Okay, you're just moving a pool shell from one place to another, is that a big deal?
Well, yes, it's actually rather exciting. It's exciting because a fiberglass pool out of the ground is like an airplane on water or a bicycle sliding around in the back of a minivan — it's really not where it's designed to be. It's in an awkward state. It's not home.
A fiberglass shell wants to be laid out in a custom-fitting hole, backfilled to a tight supporting fit. That's its home. But on the way from the flatbed trailer to that home in the ground, the shell is big and cumbersome and rather light-weight and delicate for its size, all at the same time. It's like a pterodactyl exhibit on its way to a museum — a great precarious bird that cannot fly.
If it has to be moved across water, it's like an ungainly wallowing scow just seaworthy enough to follow a tow rope for a few miles.
In either case, whether dangling from a crane or sailing across the waves, a pool on the move often gathers a crowd of onlookers.
People sense the excitement. It's exciting because it's a little bit risky. The fragile flightless bird can fall, crashing to the ground, or on top of someone's roof, or into the street. The excavator can tip over. If a breeze comes up, the barged pool can ship water and founder.
It's all happened. It'll happen again, on a day where the foreman decides to take a small chance, and it turns out unlucky.
But that day was not the day that a prudent Jonathan Hendrick from Hendrick Pool and Lawn Service delivered three fiberglass pools across a reservoir north of Indianapolis to their waiting holes along the shoreline. Each step of the process, from truck to dock, across the water, and from water to hole, was carefully planned and went like clockwork, and an audience enjoyed the show.
"There were definitely lots of spectators watching the pools travel by boat to these homes," says Hendrick.
It was an encore performance, as the company regularly uses the process. "I work for a home builder that built multiple homes along a beautiful reservoir and the pools were all situated just off of the water's edge."
In examining the approach to these backyards, it made much more sense to bring the pools in from the water rather than trying to crane them over gigantic homes set far from the road. That's an important measurement — the distance from the road to the house — you like it to be short, because a crane's setup point and reach radius are crucial factors.
In general, you want to minimize the swing. The shorter that distance, the smaller the crane needed, and the less you pay to rent it. If it's a long way to the house from the road, using a crane gets trickier and more expensive. You've got a driveway to deal with, and a front yard, and possibly a larger crane.
An excavator, with a pool shell dangling from its bucket, can often solve these problems cheaply, but it needs a suitable path across the grounds, and its tracks can do a number on your lawn. Hendrick Pool wanted to use the excavator in this case, but didn't like the access routes around the house, so it came up with a novel solution.
"We just barged the excavator to the job first," Hendrick says. "Not only did we save the cost of a crane, but we also avoided any potential damage to the home's yard by accessing it from the water."

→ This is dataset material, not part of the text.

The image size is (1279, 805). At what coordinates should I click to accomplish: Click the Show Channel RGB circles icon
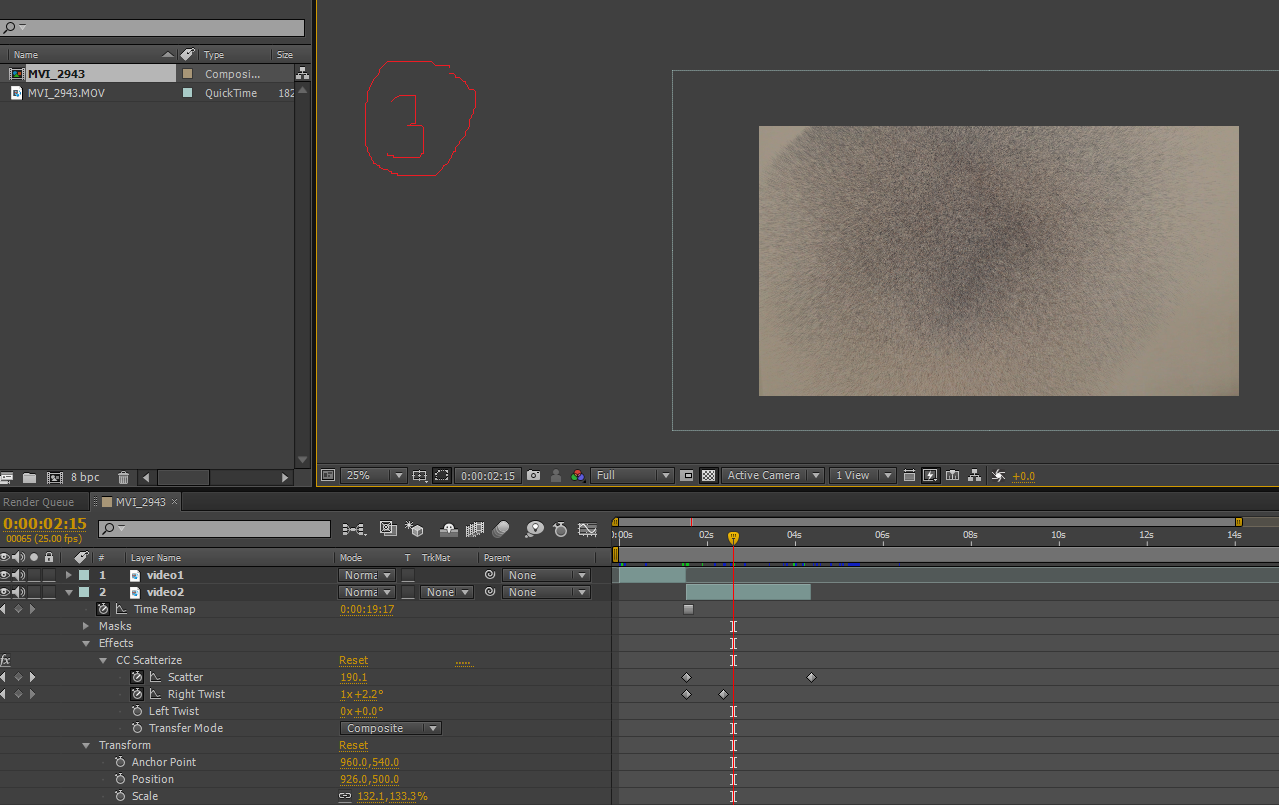click(577, 476)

With a sound plan and the team prepped, the mission got underway at dawn. A flatbed with a Thursday Pools fiberglass shell strapped on top was hitched to a Dodge Ram 3500, and the journey was underway, "wide load" banners fluttering in the breeze.
At the dock, the shell was transferred to a barge waiting in the water. "We hired Deaton's Waterfront services, they run all the docks on the reservoir," Hendrick says.
Deaton's doesn't get many requests for fiberglass pool boats. It's usually pontoons, bass boats and the like, but they served Hendrick's sailing craft like any other. The weather was calm and sunny, truly a perfect day for sailing.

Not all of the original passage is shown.